What you should do >> Copy each line of the data that has "pixel" in it.

Listed records >>
****************************************

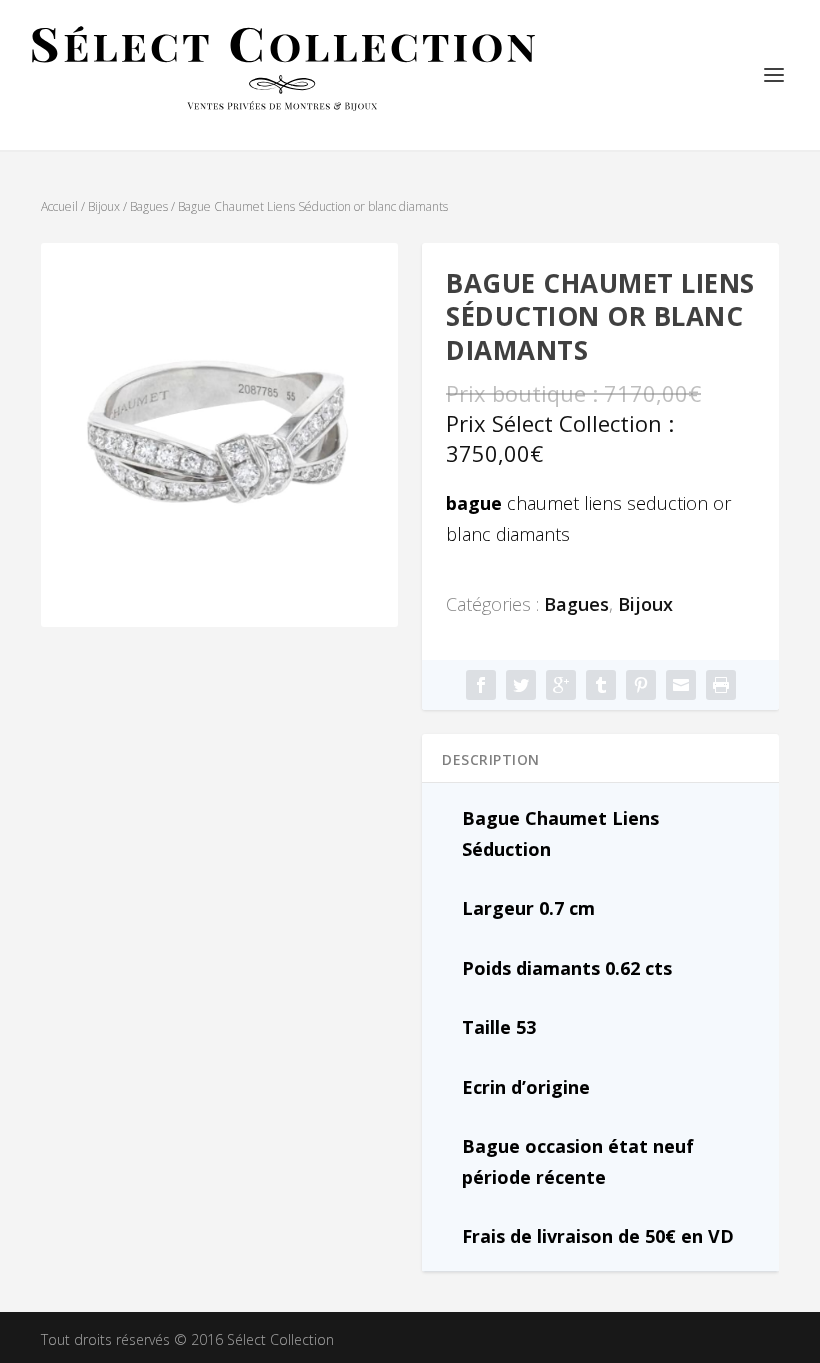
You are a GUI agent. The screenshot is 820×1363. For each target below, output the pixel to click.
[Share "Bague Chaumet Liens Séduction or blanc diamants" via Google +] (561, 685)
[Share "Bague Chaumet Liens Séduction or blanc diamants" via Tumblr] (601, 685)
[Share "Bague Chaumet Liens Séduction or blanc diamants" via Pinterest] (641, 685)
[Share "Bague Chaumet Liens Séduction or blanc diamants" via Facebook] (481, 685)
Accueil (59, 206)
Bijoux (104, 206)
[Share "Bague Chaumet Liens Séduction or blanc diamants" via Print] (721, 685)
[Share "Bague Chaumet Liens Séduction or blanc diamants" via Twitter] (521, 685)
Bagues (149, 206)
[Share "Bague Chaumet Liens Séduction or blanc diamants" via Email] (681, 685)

****************************************

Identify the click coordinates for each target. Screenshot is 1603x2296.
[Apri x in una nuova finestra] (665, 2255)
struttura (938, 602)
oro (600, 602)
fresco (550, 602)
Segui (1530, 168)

****************************************

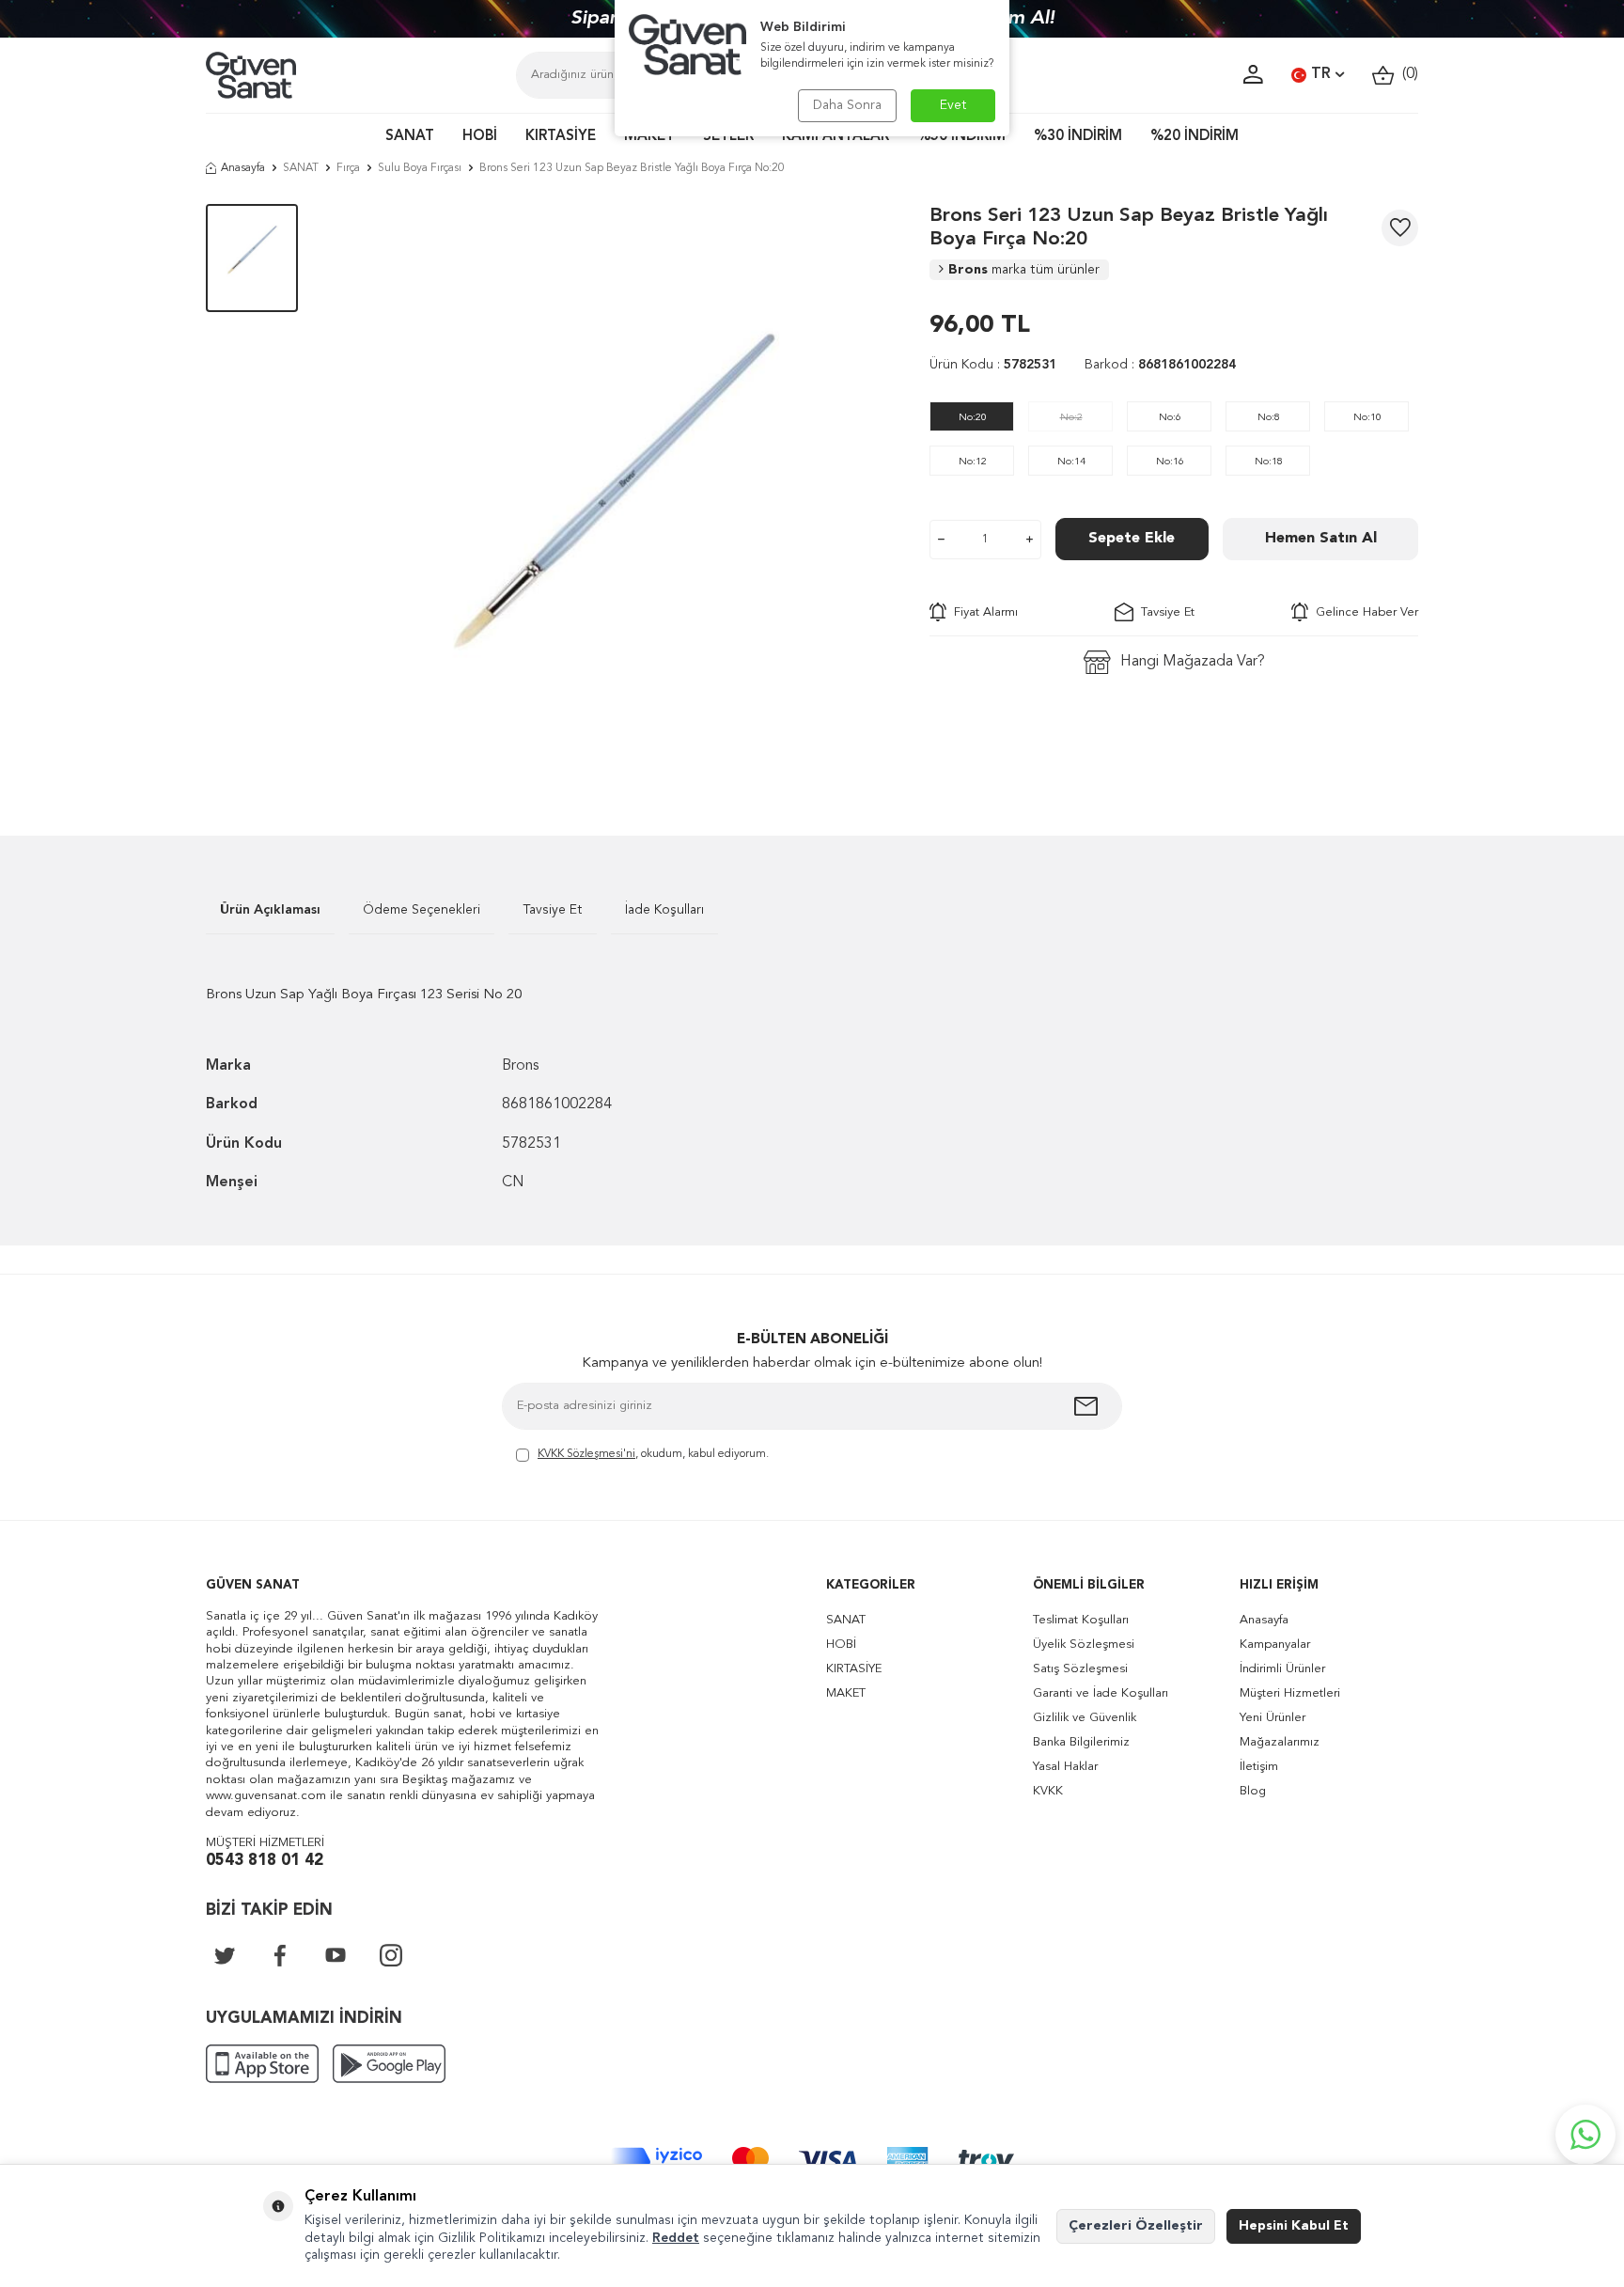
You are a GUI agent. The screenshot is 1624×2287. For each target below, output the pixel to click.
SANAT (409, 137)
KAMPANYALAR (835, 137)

****************************************

Written response >>
You are a GUI agent. The screenshot is 820×1363. For each target below, output the pixel to click.
You are a GUI agent. The screenshot is 1624×2287. For each target below, output the pixel to click.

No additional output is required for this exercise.